DOCUMENT TEXT:
....

A Vision of the Moon, Mars and the Stars, One Pivot At a Time

When you saw the SpaceX Falcon Heavy launch last month, what did you think?  A launch, a jettison, a Looney Tunes-esque...

7 Minutes Read

When you saw the SpaceX Falcon Heavy launch last month, what did you think? 

A launch, a jettison, a Looney Tunes-esque double reentry and landing. And then… What?!! The nose cone is opening! A flying Tesla is emerging! Starman! And the shimmering soundtrack of David Bowie! And what, pray tell, of the center core?

Or, was your interpretation more strategic? Stunning vision meets (nearly) flawless execution? Engineering and aerospace triumph? A badly needed smile and “W” in the win-column for the grit-n-gumption of Team USA?

All I can say is, I was impressed. Really, really impressed. Genuinely mouth-agape-with-laughter impressed at the sheer audacity of it all. 

And then I wondered: At what pivot point in the trajectory of his career did Mr. Musk (and many, many other talented folks along for his ride) muse, “Hey, we’ve done a digital payments BPaaS, the most innovative cars in a couple generations … Now, how about we think about rockets to Mars?”

According to the Guardian, Elon Musk’s strategic pivot point to SpaceX came when ruminating about the fall of the Roman Empire:

“… armed with this fortune, he turned to space exploration… [Musk said] ‘Let's say you were at the peak of the Roman Empire, what would you do, what action could you take, to minimize decline?’... The answer is in technology. ‘Given that this is the first time in 4.5bn years where it's been possible for humanity to extend life beyond Earth, it seems like we'd be wise to act while the window was open and not count on the fact it will be open a long time.’"

....

EXERCISES TO COMPLETE:
A - Return the full piece about the SpaceX Falcon Heavy launch word for word.
B - In the rows from the first one through the line containing "[x=193, y=361]", inclusive, substitute "star" for "diamond" and give those lines back with nothing else altered.

Recorded data:
....

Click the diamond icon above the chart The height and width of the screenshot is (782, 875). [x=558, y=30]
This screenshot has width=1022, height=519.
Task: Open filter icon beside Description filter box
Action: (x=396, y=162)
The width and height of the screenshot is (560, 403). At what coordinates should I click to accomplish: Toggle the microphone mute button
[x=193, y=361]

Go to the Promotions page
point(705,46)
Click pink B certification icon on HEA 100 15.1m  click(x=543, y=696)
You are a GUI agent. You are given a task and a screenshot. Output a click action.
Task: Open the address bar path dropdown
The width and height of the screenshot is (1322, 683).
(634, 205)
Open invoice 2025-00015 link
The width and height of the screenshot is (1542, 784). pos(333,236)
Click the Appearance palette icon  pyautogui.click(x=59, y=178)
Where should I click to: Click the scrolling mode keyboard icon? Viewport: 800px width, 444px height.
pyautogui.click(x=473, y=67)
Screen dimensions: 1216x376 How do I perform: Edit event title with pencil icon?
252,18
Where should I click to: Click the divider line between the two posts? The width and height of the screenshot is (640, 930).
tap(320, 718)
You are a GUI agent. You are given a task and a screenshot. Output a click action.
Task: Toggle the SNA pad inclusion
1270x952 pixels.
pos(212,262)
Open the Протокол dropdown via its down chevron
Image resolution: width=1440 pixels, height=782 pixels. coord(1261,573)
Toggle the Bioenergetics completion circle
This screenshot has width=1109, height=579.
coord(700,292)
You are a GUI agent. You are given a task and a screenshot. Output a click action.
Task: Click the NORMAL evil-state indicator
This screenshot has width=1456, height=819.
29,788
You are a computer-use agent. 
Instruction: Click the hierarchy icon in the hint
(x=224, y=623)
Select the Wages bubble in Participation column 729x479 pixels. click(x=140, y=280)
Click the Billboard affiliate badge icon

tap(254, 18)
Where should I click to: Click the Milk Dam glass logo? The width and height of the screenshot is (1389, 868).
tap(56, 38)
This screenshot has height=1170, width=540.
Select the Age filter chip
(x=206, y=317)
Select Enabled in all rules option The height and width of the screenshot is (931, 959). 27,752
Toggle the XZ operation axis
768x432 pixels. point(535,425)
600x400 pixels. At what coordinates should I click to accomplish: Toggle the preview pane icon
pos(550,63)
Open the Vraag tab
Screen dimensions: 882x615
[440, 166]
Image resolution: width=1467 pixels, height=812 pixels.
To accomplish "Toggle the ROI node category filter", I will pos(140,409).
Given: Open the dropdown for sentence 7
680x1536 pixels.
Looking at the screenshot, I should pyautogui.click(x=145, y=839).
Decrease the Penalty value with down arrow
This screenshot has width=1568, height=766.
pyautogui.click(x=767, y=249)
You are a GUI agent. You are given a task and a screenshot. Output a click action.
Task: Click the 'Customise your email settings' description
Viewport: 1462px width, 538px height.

....

THE ANSWERS:
A -
A Vision of the Moon, Mars and the Stars, One Pivot At a Time

When you saw the SpaceX Falcon Heavy launch last month, what did you think?  A launch, a jettison, a Looney Tunes-esque...

7 Minutes Read

When you saw the SpaceX Falcon Heavy launch last month, what did you think? 

A launch, a jettison, a Looney Tunes-esque double reentry and landing. And then… What?!! The nose cone is opening! A flying Tesla is emerging! Starman! And the shimmering soundtrack of David Bowie! And what, pray tell, of the center core?

Or, was your interpretation more strategic? Stunning vision meets (nearly) flawless execution? Engineering and aerospace triumph? A badly needed smile and “W” in the win-column for the grit-n-gumption of Team USA?

All I can say is, I was impressed. Really, really impressed. Genuinely mouth-agape-with-laughter impressed at the sheer audacity of it all. 

And then I wondered: At what pivot point in the trajectory of his career did Mr. Musk (and many, many other talented folks along for his ride) muse, “Hey, we’ve done a digital payments BPaaS, the most innovative cars in a couple generations … Now, how about we think about rockets to Mars?”

According to the Guardian, Elon Musk’s strategic pivot point to SpaceX came when ruminating about the fall of the Roman Empire:

“… armed with this fortune, he turned to space exploration… [Musk said] ‘Let's say you were at the peak of the Roman Empire, what would you do, what action could you take, to minimize decline?’... The answer is in technology. ‘Given that this is the first time in 4.5bn years where it's been possible for humanity to extend life beyond Earth, it seems like we'd be wise to act while the window was open and not count on the fact it will be open a long time.’"

B -
Click the star icon above the chart The height and width of the screenshot is (782, 875). [x=558, y=30]
This screenshot has width=1022, height=519.
Task: Open filter icon beside Description filter box
Action: (x=396, y=162)
The width and height of the screenshot is (560, 403). At what coordinates should I click to accomplish: Toggle the microphone mute button
[x=193, y=361]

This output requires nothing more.